| Document |
Showing posts with label Veal. Show all posts
Showing posts with label Veal. Show all posts

Tuesday, September 25, 2018

How to make Genovese sauce



The origin of this sauce is unclear.

Though its name implies a specialty of the port town Genoa, the capital of the Liguria region, good luck finding it anywhere near the place. Rather, the onion-based ragu can be gotten in the Campania region of Italy, specifically around the province of Naples.

Don't ask me why.

Anyhow, my family's roots just happen to be planted around Naples. And so when the time came to use my newly harvested garden onions to try making this Genovese sauce, I did the sensible thing to seek guidance: I dialed up my Aunt Anna.

"Didn't I just talk to you a day or two ago?" she asked.

Anna and I speak regularly but not this regularly.

"Yeah, but I forgot to ask you about this sauce I'm in the middle of making."

"A what?"

"A sauce. I think you used to make it when we were kids."

After repeating the word sauce four times and spelling it twice, it was clear that my dear aunt and I were getting nowhere together very fast.

"I don't understand what you're saying. Here, tell Frank."

Cousin Frank is Anna's son in-law, what with him being married to her daughter Josephine. The two of them just happened to be having lunch with both Anna and Aunt Rita when I called.

"Your aunt isn't wearing her hearing aid," Frank said by way of introduction. "I honestly don't know how you two manage to talk on the phone at all."

It occurred to me to say that the 300 miles separating my aunt and me doesn't leave us a lot of options, but I was literally in the middle of getting the ragu started for a dinner party later that same day.

Time was of the essence, as this is the kind of ragu that must be cooked for hours or not at all.

"Just ask her if she used to make a pasta sauce that uses a huge amount of onions, and no tomatoes whatsoever," I told my cousin. "It's also got meat in it but the onions are the big thing."

Dutifully Frank relayed my query, though he too had to repeat himself to be understood.

"She's shaking her head 'no'," Frank told me. "And she's about the grab the phone from my hand, so goodbye, say hi to ...."

"You're making a tomato sauce without tomatoes?" Anna cried. "What are you, crazy? Why would you do that?"

"Not tomato sauce, Anna. It's made with onions and meat and it's Napoletana so I figured you might know it. I'm making it right now, in fact."

"You have a recipe?" she asked.

"No, that's why I called you, to see how you might have made it. I'm just kinda winging it here."

"You're singing? I thought you were cooking."

This is about the time I told Anna that I had to go.

"If it turns out good I'll give you the recipe. Give my love to Rita. And put in your freaking hearing aid, would you."

"I love you too" is all I heard before my aunt hung up and was gone.

One day, hopefully many many years from now, I am going to miss these conversations.

Whether they make any sense or not.

| Stored rows |

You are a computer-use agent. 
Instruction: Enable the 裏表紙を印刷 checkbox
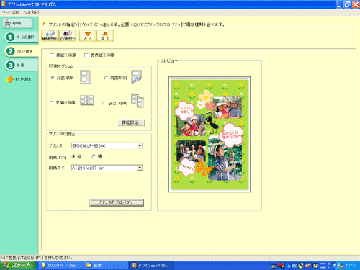pyautogui.click(x=86, y=55)
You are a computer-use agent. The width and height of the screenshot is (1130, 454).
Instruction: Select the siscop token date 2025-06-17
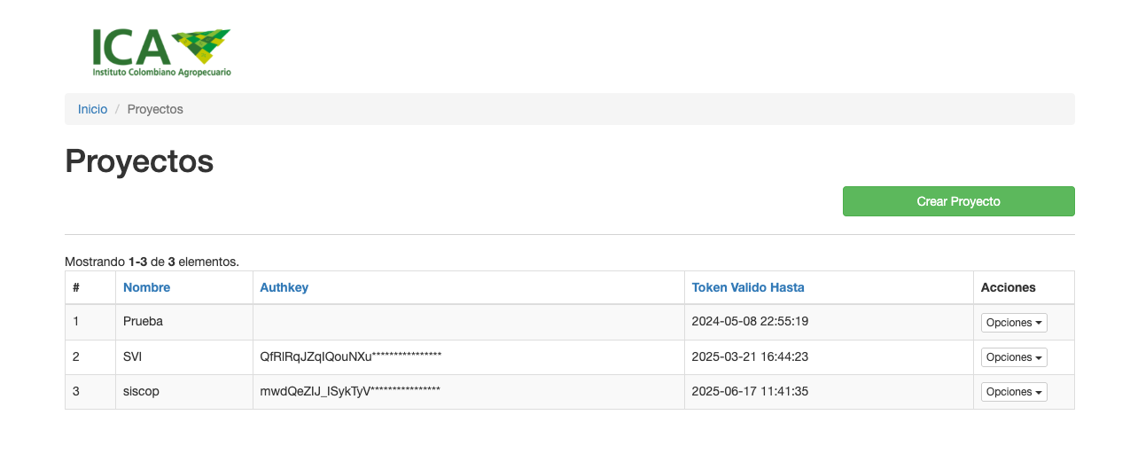coord(750,391)
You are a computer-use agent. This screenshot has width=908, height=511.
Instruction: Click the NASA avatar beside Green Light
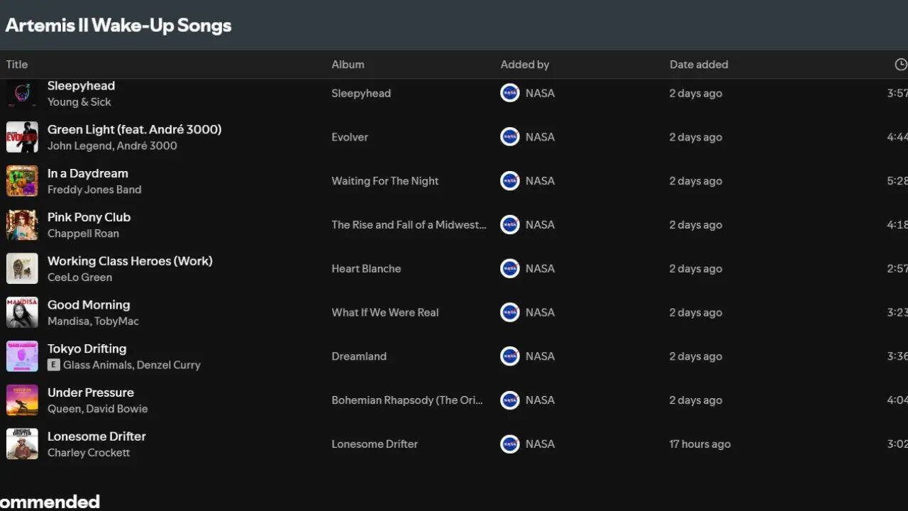tap(509, 136)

| Requirement |
Extend the blog post on Genovese sauce, picking up after its last sentence. The records were taken from a different source than the text.

| The output |
Anyhow, these are some of the onions from my garden. I wanted to cook something where they would be a central ingredient, which is how the Genovese ragu came to mind.



Start with a good bit of olive oil and around half a stick of butter.



Once the butter has melted add 2 to 2 1/2 pounds of veal stew meat and brown. Then remove the meat and set aside. (Beef or pork would work fine as well.)



After removing the veal add three finely diced carrots, four diced celery stalks and maybe five chopped garlic cloves (I actually used seven). Sauce until softened.



Then add in the veal.



And then add three pounds of sliced onions.



At this point you've got a choice of adding some kind of stock or white wine. I went with around a quart of freshly made chicken stock.



Now add some salt and pepper to taste, incorporate, and cover the pot. Turn the heat to around medium and simmer for a few hours, checking and stirring periodically. The onions will release a lot of moisture, and over time they will completely break down. It's unlikely that you'll need to add any other liquid at all, but do so if necessary.



This ragu cooked for around four hours. It's on the thick side, as I believe it should be, but decide for yourself how moist you'd like it. As you can see, the long cooking time didn't just break down the onion but the veal, too.



As for which pasta to use, aim towards the hearty, not the delicate. I made these mafalde nice and thick and they worked out fine, but something like a rigatoni or paccheri, or even ziti would be perfect.



It turned out pretty well and so I'm going share the recipe with my aunt.

Hopefully she'll be able to hear me this time.

Tuesday, August 8, 2017

Veal & peas



I was in an old-school mood last night.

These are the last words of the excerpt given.